Global buyout behemoth Kohlberg Kravis Roberts returned $9 billion (€7.2 billion) in cash to investors over the last 18 months, ahead of its second European fundraising campaign, according to reports, which suggest the firm will be seeking to raise a total between €3 billion and €3.5 billion starting next month. Meanwhile, The Carlyle Group returned $6.6 billion (€5.3 billion) of cash to investors over the same period, reportedly the biggest distribution period the firm has ever achieved. The payouts are likely to boost both houses' appeal to investors in their efforts to raise capital for new investments. Carlyle is currently raising a second buyout fund dedicated to the European market.

The Wellesley, Massachusetts-based venture capital firm closed its latest fund on $450 million (€366 million). Like its predecessor, Fund VII will invest in IT companies across all stages of growth, from seed through later-stage and buyouts. Battery is currently wrapping up investments from its $850 million Fund VI, raised in 2000, and expects to begin investing from the new fund in early 2005. Fundraising for the new vehicle began in June. All investors save one have invested with Battery previously, and approximately 90 percent of LPs are US-based. New investor GIC Special Investments, the private equity unit of the Government of Singapore Investment Corporation, was brought aboard in order to give Battery presence in Asia as its looks to expand investments in both China and India. The fund will be managed by a team of nine general partners and will be administered through Battery's offices in both Wellesley and San Mateo, California. Founded in 1983, Battery now manages more than $2 billion in assets, including the latest fund.

San Jose, California venture debt lender Western Technology Investment has launched its 11th fund, with the vehicle's lower size in line with the capital levels of the venture equity markets. Fundraising began the first of this year and closed in the second quarter, though WTI decided not to make an announcement during the summer.

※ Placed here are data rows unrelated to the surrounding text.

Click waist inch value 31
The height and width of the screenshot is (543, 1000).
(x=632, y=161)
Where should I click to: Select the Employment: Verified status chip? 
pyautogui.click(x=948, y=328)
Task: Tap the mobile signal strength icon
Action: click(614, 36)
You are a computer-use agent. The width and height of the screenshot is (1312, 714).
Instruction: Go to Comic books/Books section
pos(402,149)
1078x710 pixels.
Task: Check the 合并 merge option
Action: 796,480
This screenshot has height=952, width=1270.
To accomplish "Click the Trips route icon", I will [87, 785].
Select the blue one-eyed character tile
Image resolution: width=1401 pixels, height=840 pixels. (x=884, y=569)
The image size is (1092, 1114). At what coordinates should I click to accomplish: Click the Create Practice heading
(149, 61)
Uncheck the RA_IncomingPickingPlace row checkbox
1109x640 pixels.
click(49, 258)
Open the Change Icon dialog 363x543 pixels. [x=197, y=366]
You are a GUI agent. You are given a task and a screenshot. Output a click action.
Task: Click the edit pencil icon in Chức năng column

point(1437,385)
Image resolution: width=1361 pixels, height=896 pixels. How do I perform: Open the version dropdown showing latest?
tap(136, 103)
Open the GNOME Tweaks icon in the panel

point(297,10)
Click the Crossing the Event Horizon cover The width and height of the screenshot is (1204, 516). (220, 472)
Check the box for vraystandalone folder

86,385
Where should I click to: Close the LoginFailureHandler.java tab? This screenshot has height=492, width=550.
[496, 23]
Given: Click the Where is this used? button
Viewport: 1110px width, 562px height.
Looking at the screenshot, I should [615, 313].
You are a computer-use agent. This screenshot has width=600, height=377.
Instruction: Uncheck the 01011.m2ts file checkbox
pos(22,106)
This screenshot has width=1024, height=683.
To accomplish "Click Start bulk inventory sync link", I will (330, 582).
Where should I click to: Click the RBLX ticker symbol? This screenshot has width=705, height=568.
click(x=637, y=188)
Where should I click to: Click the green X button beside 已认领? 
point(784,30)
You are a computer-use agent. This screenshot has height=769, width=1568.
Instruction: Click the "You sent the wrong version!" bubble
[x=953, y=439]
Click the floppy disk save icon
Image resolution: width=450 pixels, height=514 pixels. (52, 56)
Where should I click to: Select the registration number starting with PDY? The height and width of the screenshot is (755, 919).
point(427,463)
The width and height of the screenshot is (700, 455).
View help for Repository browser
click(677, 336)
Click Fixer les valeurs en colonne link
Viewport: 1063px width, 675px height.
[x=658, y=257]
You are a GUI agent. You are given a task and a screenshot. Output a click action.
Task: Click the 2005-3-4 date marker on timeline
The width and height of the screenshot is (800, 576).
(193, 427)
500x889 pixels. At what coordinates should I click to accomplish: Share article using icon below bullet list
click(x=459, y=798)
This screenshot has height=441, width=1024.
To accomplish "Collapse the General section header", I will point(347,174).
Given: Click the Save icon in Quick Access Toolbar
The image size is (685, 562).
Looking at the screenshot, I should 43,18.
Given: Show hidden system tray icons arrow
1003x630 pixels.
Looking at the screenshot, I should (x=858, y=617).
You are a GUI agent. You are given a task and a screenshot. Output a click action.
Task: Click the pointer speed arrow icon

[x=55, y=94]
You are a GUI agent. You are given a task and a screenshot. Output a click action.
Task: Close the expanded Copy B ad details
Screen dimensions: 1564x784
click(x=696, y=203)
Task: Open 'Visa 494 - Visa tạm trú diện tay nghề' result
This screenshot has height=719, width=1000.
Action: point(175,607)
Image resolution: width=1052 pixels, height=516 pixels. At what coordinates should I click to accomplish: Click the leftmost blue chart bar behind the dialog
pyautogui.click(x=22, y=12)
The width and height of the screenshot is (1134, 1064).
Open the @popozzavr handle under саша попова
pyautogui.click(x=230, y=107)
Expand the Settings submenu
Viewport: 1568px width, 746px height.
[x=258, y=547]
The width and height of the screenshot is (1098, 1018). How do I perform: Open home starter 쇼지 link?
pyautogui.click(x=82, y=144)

The new fund is slightly less than WTI's previous fund, which was capped at $720 million (€568 million). Founded in 1980, WTI has made more than $1.6 billion in commitments to more than 600 companies. The firm's 10th fund had investments in companies that included Google, Juniper Network and IDEC Pharmaceuticals

New York-based private equity firm Palladium Equity Partners has raised a third fund, totalling $500 million (€391 million), which will invest in US-based companies that have links to the Hispanic community. Typical Palladium investments will be between $15 million and $50 million in companies with sales between $25 million and $500 million. Banco Bilbao Vizcaya Argentaria SA, Spain's second-largest bank and the largest backer in the new fund, committed $150 million. Other investors in Fund III include the California Public Employees' Retirement System, the New York State and Local Retirement System and the Los Angeles Fire and Police Pension Fund. Palladium had originally announced its intention to raise a $300 million fund back in February 2003.